Composer view, sorts and filters

As it seems the composer is available at least through the Kodi API, and as I saw a similar feature request being open for Yatse: are there any plan to make use of the composer in Symfonium? It could at least be used in sorts and filters, but a dedicated composer view (like artists, album artists etc.) would definitely be interesting.

@splinter with a reasonably large classical music collection I was really excited when Kodi added handling of the composer tag, but I prefered using Yatse (not the Kodi GUI on TV) and I realised I could get everything I wanted without having composers from tag. I’m wondering what you think having access to that composer tag data would do for you?

The problem I found with the composers tag is that for non-classical music even tagging using Musicbrainz Picard the data is very incomplete, and other than being extra information to show about a song it was weak for sorting or filtering use. For example seeing all the songs composed by Prince (and performed by a huge diversity of artists) is novel, but tedious if you only have some of them. As for a composers view, Kodi has such a node, and it soon shows how junk filled pop composer tag data is. Having the pop and classical composers mixed togther in one list was unuseable, and source or genre filtering essential. I have to wonder if any user really bothers with using this Kodi feature.

When it came to classical music I wanted to be able to separate the composers from the conductors, orchestras and other album artists etc. and see the albums with music by those composers. The fast way to do that was to add “composer” or “conductor” to the tag of the artist.nfo, and then use smart filtering. An artist smart filter on type = “Orchestra” covered those nicely because scraping artist information from Musicbrainz fetches that information.

So I’m really curious if you have a use for this that I haven’t thought of :slight_smile:

I do all tagging manually, so I never run into problems with Musicbrainz or other scraping databases :slight_smile: My classical collection is small and currently growing a little, and I use the composer tag for classical releases exclusively.

I think it would add a nice way of navigating though my classical collection, because more often I want to listen to Beethoven than to Karajan conducting Beethoven. Especially as I usually only have one recording of any work, going through the composer would be more precise than going by the artist.

Artist is in my case is always “Conductor / Orchestra” (so Kodi splits the artists up), sometimes I add a renowned soloist. But to stay with the example, Karajan will most likely cover multiple composers. At the moment and due to the minimal size of my classical collection, I go Genre: Classical → All albums in Symfonium and simply select the album I want to listen to. As I add the release year of the composition as the track date (e.g. 1824 for any Beethoven 9. Symphony movement), and Kodi seems to take the lowest track date as album date, the album list ordered by year gives at least some “epochal” ordering.

→ Information shown:
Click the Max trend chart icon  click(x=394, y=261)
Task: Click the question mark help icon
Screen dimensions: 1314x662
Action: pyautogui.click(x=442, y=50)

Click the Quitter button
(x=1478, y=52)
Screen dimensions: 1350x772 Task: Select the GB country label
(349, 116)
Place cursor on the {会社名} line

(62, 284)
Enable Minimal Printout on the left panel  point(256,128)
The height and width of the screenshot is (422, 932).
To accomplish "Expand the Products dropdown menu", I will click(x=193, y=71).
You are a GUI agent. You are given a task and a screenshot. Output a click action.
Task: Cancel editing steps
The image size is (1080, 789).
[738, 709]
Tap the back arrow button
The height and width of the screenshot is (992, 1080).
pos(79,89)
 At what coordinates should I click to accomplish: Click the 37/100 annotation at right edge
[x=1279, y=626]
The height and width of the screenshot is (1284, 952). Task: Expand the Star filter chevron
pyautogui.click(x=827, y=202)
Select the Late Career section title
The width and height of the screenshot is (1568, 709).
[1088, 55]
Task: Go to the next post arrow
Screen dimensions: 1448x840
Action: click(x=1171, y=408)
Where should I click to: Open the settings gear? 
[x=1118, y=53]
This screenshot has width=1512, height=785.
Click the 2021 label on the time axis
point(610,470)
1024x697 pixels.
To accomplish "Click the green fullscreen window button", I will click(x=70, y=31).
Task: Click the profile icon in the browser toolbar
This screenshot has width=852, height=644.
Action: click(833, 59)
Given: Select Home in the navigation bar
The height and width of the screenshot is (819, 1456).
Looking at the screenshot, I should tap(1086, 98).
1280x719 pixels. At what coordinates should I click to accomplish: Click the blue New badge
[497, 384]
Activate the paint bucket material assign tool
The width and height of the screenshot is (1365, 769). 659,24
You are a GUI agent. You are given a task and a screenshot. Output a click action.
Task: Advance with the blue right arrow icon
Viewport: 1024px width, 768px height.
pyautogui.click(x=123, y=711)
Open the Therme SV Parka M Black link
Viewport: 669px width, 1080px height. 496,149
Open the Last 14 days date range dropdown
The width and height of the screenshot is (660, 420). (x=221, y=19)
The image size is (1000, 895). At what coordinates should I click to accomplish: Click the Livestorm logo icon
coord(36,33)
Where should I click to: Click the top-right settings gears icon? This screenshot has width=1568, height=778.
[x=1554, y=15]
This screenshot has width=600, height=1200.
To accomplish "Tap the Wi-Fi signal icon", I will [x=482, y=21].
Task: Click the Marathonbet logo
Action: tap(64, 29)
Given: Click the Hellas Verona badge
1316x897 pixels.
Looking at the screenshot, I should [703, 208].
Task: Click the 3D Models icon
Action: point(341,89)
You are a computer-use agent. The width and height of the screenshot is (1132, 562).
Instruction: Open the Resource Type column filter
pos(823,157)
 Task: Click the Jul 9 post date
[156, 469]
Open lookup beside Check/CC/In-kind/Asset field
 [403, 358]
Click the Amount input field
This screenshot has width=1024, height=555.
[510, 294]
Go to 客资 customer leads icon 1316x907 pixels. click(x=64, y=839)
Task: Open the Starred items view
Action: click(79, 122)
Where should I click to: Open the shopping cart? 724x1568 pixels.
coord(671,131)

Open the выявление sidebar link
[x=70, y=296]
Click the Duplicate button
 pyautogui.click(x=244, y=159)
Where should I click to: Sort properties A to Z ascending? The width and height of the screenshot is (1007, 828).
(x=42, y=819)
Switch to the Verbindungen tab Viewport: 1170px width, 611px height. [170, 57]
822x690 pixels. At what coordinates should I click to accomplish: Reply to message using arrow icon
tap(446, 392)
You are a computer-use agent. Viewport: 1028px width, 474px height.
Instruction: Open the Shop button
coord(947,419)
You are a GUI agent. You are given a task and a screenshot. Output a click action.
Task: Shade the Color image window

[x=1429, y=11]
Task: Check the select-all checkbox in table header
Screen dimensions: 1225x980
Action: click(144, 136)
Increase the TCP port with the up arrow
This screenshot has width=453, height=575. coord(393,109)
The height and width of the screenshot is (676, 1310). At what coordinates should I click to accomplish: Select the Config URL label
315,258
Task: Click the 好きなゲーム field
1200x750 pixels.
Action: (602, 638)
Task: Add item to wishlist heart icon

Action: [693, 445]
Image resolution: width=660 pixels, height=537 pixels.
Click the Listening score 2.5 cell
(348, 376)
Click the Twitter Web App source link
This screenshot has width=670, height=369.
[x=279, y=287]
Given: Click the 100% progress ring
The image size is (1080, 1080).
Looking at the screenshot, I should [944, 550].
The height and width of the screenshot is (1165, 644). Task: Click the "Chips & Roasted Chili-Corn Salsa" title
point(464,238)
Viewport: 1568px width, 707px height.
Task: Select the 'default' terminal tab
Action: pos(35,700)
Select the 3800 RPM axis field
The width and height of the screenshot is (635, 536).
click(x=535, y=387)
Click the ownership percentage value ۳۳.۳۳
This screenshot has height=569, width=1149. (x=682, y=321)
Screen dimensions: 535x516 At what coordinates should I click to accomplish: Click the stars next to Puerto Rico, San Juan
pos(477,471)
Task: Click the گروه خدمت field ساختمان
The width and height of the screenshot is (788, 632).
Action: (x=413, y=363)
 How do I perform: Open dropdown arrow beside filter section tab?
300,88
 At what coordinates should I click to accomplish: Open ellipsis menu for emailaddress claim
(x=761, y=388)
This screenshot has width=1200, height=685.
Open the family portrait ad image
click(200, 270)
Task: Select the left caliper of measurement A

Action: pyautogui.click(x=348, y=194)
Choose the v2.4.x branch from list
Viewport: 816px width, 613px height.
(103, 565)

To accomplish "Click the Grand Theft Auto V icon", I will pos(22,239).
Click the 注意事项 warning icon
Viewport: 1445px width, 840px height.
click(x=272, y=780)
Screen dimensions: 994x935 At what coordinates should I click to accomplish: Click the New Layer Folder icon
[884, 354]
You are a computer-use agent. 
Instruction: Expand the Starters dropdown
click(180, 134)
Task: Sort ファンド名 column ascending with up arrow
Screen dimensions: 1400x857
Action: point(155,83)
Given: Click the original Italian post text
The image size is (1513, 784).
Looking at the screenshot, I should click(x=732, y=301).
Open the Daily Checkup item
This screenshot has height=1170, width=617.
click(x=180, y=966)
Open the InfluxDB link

→ To be done: Decide whether each statement agrees with the composer-view discussion, answering yes or no and quoting the words that decide it. 1. The writer who tags everything by hand applies the composer tag only to classical releases. 2. Kodi appears to use the highest track date as the album date. 3. Smart filtering artists by type "Orchestra" worked because scraping artist information from Musicbrainz supplies that type. Rely on the discussion alone.

→ Task answer:
1. Yes: "I use the composer tag for classical releases exclusively."
2. No: "Kodi seems to take the lowest track date as album date"
3. Yes: "An artist smart filter on type = “Orchestra” covered those nicely because scraping artist information from Musicbrainz fetches that information."